IMO I think many people think bigger means more intimidating, fearsome and more powerful. They don't realize that a well trained smaller dog can be just as intimidating, protective, fearsome and effective as the bigger dog. Probably more so. 

Put someone in a dark alley faced with a very tall, large male and they, more often than not, will be cautious and somewhat fearful at the least. 
Take that same person and put them in a dark alley with a small slight built man and they will probably walk right by with ease and might even say "hi" never realizing the small guy has the gun or knife and they are in grave danger. 

It's about the unrealistic perception... not the reality.
Like they say...bigger is better!


----------



## SuperG (May 11, 2013)

Springbrz said:


> I think it's is a combination of things. It's been my experience that GSD's get lumped in with much larger dogs called "large breed" like mastiffs and Great Dane which are actually giant breed dogs. Danes and Mastiffs are huge so they think a GSD should be huge as well.
> 
> Then you have the vet and dog food companies telling owners to be sure to feed large breed puppy food because the pup is "going to be big." Lending to the idea that German Shepherds are suppose to be some big heavy dog.
> What they (vets) often fail to mention is the large breed puppy food has more to do with slowing growth for overall bone health as the breed matures physically slower then other dogs of the same size. Lower calories per cup, better calcium ratios etc. to help stave off joint health issues among other things.
> ...


Great perspective....interesting.

SuperG


----------



## havery (Jan 1, 2014)

My girl is a healthy, lean 67 lbs, and I've never gotten a comment that she's small for a shepherd, but her presence is big if that makes sense, she's very serious. But my 90 lb black coatie gets comments all the time about how he looks too small for a GSD :-/ He's shorter and acts like a goofy teddy bear so I guess he looks smaller in their minds? He's built much thicker than her though.

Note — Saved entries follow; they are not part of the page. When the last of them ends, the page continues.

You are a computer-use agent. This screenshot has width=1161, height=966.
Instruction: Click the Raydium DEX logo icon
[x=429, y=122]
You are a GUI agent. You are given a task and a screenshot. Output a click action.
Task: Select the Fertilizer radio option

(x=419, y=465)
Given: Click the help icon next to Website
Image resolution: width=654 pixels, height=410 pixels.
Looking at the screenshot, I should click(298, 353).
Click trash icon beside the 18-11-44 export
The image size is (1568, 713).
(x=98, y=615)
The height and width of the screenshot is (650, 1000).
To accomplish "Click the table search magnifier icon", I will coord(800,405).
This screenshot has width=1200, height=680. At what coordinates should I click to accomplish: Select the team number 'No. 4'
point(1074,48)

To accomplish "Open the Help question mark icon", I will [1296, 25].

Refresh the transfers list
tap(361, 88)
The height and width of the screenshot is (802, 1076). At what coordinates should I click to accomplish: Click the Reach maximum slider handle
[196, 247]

Bottom line: people are stupid. It's all mind games.


----------



## Lucy Dog (Aug 10, 2008)

This is America (for most of us at least). Bigger = Better. Big trucks, big firework shows, big steaks, big dogs.


----------



## Harry and Lola (Oct 26, 2013)

I hate seeing overweight GSDs, they can't run and to me always look uncomfortable. Same token I'm not keen on really skinny dogs either, a friend always has her bitch on a diet before showing and gets her down to 57 pounds, you can clearly see her ribs, she looks much better at her normal weight of 66 pounds.


----------



## wolfy dog (Aug 1, 2012)

Lucy Dog said:


> This is America (for most of us at least). Bigger = Better. Big trucks, big firework shows, big steaks, big dogs.


And if it is small it needs to get smaller (Chihuahuas)


----------



## Sp00ks (Nov 8, 2013)

Our last female was 65 lbs her entire adult life. Healthy and active. She was fast and agile. 

Our new pup is a monster, I'm curious to see his adult weight. Hopefully his paws are just growing first. I would like to see him a large healthy male GSD but couldn't care less about his final weight. 

His dad was a large dog but not enormous. Momma was large for a female in my opinion (85 lbs) but not abnormal. I like big dogs but 65 or 100 lbs, doesn't matter. I just don't want a foofoo dog.


----------



## janr (Sep 10, 2013)

*measuring a dogs height*

Can anyone tell me the proper way to measure a dogs height? Do you bring the tape up over the withers or even with. Or is the withers even the correct place to do it.


----------



## shepherdmom (Dec 24, 2011)

There is a definite "Safe" feeling with having a big dogs. We live out in the middle of nowhere with coyotes and other wildlife. When my dogs go off I know nothing is going to mess with them or with me. 

Last night the coyotes were howling and all the dogs in the area were going off. 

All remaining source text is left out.